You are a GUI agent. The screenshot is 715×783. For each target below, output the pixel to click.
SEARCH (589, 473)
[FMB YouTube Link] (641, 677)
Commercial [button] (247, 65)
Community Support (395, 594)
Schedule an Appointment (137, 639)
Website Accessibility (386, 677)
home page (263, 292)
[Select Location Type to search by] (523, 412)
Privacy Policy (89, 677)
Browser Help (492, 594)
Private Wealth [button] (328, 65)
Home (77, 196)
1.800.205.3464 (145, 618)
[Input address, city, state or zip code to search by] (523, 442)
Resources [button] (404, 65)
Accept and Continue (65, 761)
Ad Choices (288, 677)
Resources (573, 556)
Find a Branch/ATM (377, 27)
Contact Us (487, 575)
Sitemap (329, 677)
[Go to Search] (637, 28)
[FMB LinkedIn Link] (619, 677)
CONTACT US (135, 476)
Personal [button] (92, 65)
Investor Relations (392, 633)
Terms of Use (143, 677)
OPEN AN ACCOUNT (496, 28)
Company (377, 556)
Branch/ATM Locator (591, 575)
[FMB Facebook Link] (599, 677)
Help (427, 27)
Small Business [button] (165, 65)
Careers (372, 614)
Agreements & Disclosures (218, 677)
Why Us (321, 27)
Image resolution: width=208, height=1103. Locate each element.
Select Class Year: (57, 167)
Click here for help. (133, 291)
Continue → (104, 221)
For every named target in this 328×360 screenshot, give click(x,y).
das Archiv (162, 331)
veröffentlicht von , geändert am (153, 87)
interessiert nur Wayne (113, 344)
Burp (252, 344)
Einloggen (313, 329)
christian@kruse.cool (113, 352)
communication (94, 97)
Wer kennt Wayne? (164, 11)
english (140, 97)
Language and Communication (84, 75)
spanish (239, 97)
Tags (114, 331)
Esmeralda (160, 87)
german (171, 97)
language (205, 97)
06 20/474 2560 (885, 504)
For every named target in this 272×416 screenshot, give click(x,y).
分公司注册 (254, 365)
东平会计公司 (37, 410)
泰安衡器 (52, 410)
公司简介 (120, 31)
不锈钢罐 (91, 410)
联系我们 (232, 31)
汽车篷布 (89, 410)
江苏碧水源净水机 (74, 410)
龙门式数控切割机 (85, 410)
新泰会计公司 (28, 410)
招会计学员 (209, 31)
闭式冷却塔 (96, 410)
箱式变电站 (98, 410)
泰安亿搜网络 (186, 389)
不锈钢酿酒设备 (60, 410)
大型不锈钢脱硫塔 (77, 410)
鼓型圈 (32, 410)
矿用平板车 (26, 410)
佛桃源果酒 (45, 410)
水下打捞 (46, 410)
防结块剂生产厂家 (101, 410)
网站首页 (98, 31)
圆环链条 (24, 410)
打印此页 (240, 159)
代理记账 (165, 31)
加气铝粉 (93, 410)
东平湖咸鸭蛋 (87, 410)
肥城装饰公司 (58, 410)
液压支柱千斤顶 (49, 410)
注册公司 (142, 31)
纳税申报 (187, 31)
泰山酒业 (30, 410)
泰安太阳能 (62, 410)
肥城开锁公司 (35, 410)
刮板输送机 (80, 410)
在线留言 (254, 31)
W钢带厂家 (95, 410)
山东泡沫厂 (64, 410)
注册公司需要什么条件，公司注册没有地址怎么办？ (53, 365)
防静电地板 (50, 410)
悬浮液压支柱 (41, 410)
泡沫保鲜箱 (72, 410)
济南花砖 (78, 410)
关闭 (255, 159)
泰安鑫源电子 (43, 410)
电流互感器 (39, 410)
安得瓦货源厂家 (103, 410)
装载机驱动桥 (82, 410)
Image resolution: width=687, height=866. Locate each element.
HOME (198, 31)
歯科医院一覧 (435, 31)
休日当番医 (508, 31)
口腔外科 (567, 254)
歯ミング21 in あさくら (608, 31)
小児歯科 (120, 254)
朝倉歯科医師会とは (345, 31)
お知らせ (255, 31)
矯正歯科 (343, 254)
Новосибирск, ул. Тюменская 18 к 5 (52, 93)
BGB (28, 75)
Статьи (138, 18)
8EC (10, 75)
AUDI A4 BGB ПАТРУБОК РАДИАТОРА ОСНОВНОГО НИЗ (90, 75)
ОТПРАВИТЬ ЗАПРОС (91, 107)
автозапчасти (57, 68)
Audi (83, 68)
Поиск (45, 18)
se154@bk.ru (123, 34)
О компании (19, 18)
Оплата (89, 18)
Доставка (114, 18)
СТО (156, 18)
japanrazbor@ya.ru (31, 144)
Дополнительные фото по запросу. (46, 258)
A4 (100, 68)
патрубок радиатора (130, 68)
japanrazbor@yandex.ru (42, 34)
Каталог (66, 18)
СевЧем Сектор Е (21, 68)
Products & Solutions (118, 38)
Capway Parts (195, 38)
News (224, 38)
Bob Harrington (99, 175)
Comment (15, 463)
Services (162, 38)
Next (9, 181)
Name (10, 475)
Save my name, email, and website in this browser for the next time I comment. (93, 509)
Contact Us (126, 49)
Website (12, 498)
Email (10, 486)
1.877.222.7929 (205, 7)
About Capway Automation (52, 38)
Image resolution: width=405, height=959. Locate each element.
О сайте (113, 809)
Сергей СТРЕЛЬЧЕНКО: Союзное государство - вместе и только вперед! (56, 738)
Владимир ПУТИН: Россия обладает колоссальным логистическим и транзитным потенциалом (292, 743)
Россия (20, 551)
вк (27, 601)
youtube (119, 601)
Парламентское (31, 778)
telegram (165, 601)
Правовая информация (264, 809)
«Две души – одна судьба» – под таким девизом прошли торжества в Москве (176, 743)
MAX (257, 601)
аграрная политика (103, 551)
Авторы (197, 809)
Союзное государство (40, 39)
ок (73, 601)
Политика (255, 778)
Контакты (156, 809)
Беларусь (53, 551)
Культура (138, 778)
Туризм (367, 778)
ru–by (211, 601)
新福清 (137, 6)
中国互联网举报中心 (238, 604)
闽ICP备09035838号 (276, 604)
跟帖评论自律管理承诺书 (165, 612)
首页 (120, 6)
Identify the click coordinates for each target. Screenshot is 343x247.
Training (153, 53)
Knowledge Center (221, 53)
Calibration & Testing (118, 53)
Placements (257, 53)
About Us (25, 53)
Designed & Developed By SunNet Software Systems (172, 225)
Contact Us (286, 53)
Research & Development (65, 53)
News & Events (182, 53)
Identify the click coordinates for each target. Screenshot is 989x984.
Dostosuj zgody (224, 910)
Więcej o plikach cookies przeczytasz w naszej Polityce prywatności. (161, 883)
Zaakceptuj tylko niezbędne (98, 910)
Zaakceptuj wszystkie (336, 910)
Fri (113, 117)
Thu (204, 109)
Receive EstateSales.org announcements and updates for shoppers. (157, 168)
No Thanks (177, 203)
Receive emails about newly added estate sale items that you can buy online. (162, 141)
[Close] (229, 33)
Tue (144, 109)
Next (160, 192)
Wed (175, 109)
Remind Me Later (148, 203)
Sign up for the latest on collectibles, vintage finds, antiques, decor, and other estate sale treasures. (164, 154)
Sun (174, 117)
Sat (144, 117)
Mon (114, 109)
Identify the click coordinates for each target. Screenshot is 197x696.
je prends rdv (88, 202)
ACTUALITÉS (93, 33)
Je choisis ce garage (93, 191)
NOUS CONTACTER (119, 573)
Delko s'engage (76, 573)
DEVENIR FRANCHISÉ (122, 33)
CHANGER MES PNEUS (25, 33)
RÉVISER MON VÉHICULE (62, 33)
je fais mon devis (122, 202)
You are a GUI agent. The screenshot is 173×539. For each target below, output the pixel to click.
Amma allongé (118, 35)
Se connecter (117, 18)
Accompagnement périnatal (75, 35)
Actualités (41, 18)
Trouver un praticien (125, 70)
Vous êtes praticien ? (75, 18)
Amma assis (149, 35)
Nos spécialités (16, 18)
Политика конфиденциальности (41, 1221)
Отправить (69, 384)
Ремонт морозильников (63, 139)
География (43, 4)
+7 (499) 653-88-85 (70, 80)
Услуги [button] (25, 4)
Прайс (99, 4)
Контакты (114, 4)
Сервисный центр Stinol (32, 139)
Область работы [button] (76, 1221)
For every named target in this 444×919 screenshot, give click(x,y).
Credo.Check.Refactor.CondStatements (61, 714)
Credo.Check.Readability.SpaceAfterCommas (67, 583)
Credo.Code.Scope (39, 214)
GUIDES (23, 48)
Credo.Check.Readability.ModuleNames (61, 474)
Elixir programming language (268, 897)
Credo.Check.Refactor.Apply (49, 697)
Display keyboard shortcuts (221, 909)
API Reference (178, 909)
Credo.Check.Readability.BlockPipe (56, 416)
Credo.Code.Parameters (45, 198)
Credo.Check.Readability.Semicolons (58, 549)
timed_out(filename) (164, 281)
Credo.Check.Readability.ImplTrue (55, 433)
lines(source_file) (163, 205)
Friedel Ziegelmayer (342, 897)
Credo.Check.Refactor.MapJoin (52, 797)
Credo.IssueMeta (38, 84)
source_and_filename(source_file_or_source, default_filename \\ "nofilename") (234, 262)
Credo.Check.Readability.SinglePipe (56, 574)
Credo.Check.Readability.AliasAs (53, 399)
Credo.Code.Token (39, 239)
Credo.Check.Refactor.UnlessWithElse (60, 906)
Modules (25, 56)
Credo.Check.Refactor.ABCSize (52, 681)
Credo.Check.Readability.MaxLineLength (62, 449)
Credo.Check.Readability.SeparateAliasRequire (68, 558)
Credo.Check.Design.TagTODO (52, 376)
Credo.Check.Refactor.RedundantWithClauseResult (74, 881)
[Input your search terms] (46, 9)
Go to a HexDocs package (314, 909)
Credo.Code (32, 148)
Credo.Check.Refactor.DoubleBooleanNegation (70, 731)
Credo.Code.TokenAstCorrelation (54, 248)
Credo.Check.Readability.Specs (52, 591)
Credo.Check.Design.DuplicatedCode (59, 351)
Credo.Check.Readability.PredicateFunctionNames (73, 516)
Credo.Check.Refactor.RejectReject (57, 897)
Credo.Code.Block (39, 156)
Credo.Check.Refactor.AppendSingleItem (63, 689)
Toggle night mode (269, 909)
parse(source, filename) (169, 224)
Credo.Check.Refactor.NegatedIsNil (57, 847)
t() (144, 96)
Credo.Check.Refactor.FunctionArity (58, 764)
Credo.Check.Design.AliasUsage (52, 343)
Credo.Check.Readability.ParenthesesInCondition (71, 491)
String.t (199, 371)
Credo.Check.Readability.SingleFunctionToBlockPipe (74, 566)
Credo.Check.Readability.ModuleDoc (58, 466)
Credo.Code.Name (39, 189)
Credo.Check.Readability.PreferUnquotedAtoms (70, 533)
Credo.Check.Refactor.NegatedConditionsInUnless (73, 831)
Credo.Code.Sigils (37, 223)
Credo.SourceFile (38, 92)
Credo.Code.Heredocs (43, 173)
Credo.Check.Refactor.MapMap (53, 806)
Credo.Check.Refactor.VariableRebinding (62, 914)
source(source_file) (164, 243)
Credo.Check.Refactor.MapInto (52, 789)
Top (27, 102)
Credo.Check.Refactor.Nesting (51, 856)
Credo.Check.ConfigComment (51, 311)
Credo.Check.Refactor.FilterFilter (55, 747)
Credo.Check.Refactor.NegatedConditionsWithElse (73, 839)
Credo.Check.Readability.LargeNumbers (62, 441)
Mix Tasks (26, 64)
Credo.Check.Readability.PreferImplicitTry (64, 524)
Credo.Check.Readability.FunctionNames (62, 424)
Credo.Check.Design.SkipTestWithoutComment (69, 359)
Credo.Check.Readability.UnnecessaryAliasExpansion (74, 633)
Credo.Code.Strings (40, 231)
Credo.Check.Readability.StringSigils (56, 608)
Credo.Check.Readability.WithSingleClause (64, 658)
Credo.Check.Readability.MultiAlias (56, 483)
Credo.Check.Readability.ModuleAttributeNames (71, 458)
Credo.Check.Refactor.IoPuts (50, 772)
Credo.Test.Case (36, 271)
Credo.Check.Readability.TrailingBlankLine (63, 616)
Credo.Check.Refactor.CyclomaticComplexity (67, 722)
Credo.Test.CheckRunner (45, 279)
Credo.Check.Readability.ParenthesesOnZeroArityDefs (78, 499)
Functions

————

Return every line from the entries above that contains the string "Receive". Case counts.

### ANSWER TO THIS TASK
Receive EstateSales.org announcements and updates for shoppers. (157, 168)
Receive emails about newly added estate sale items that you can buy online. (162, 141)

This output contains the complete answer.